PROBLEM STATEMENT> Extract every line of the material that contains the string "height", treating uppercase and lowercase as different.

INFORMATION GIVEN>
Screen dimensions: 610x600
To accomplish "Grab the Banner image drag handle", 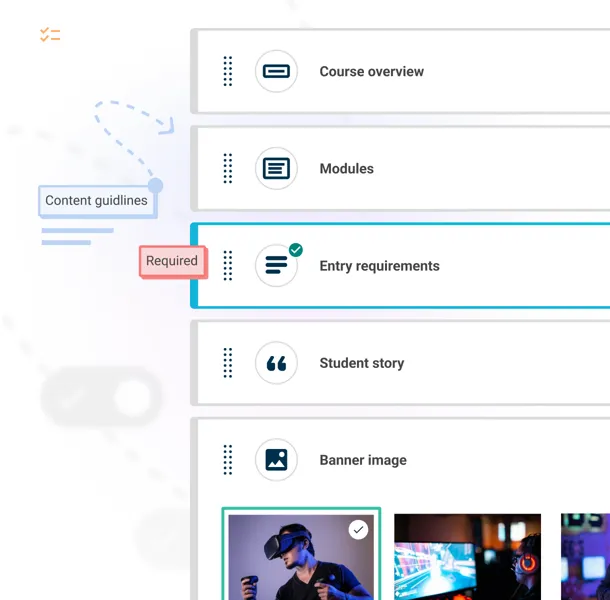I will (x=228, y=460).
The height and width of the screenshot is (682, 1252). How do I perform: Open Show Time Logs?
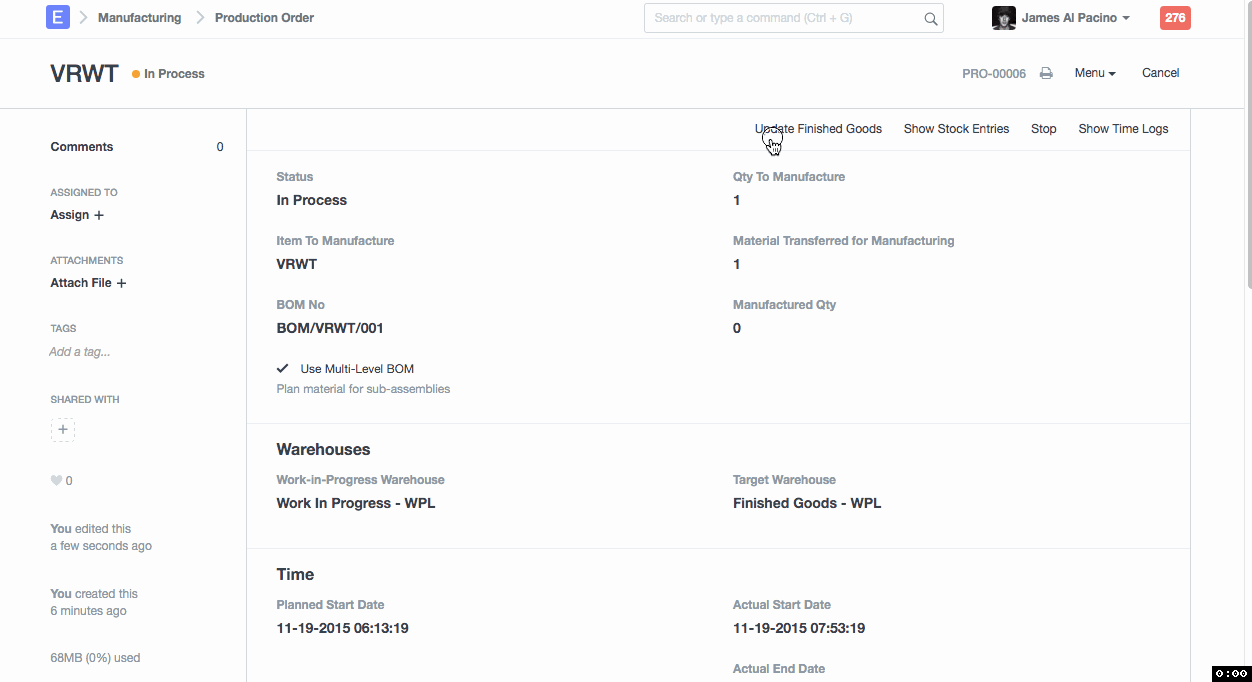pyautogui.click(x=1123, y=129)
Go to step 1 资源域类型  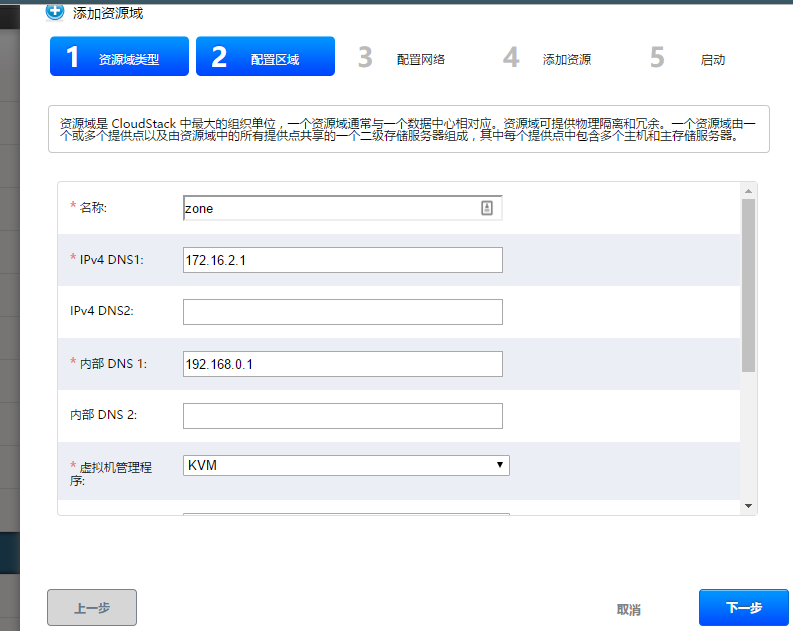tap(119, 58)
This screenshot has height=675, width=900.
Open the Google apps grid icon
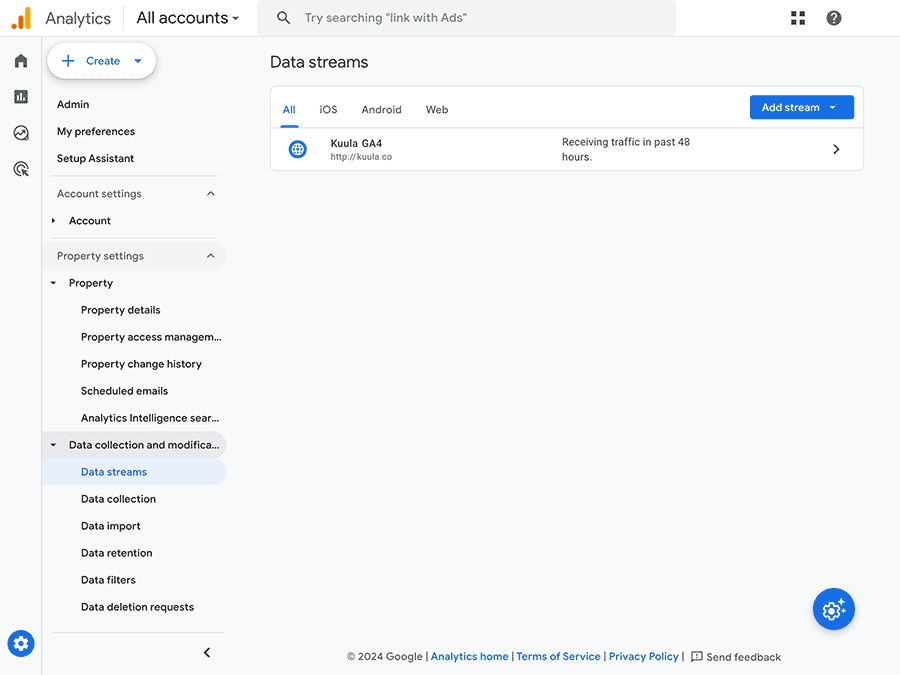798,18
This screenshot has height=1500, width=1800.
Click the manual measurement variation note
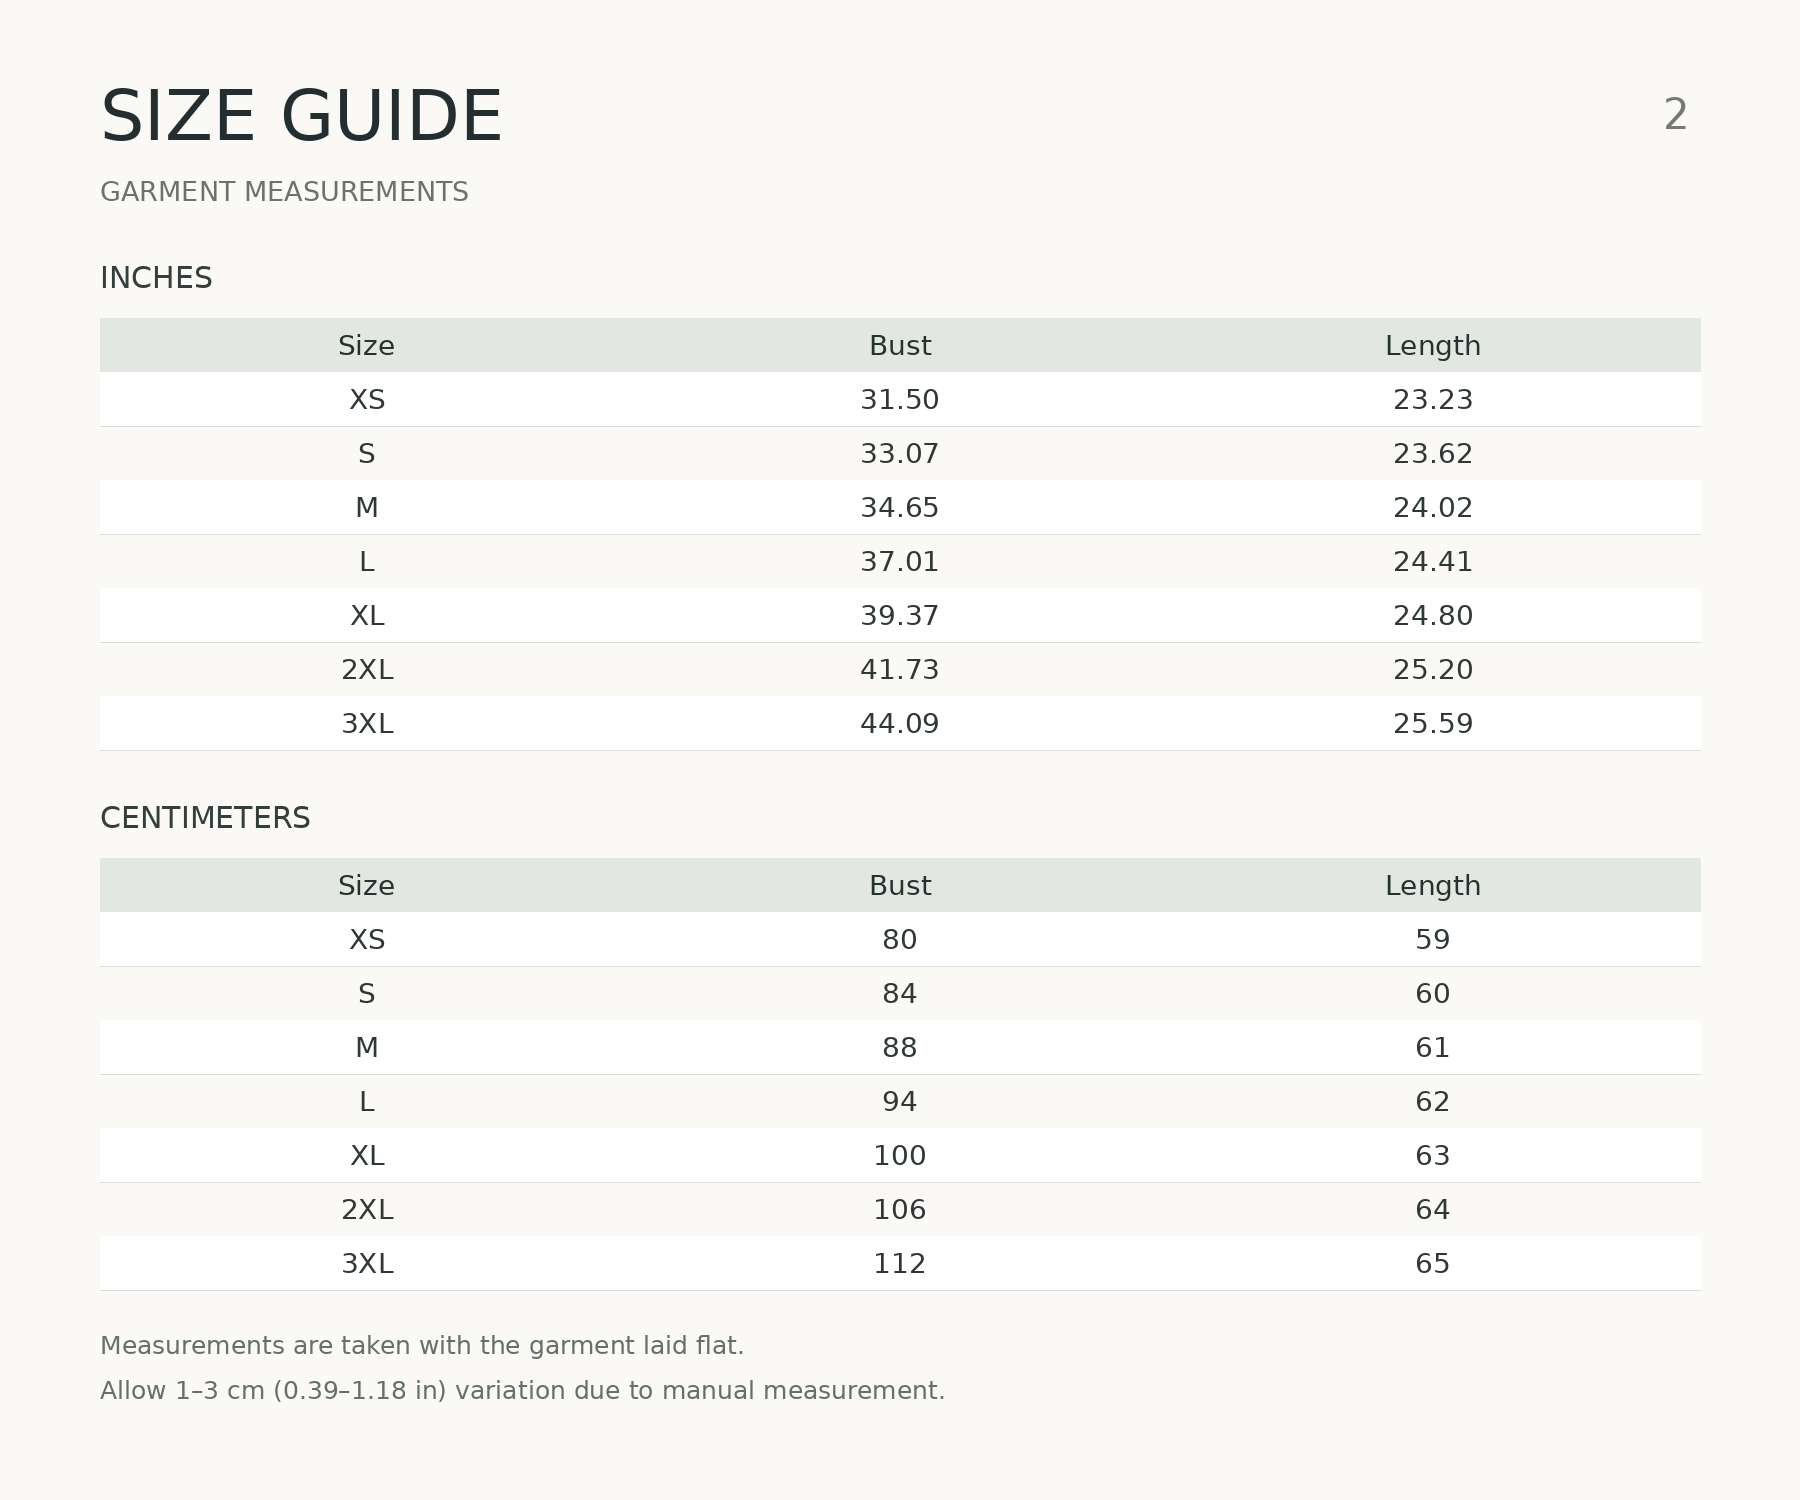[x=523, y=1391]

FULL RESPONSE>
The height and width of the screenshot is (682, 1252). How do I perform: Open Show Time Logs?
This screenshot has height=675, width=900.
This screenshot has height=1500, width=1800.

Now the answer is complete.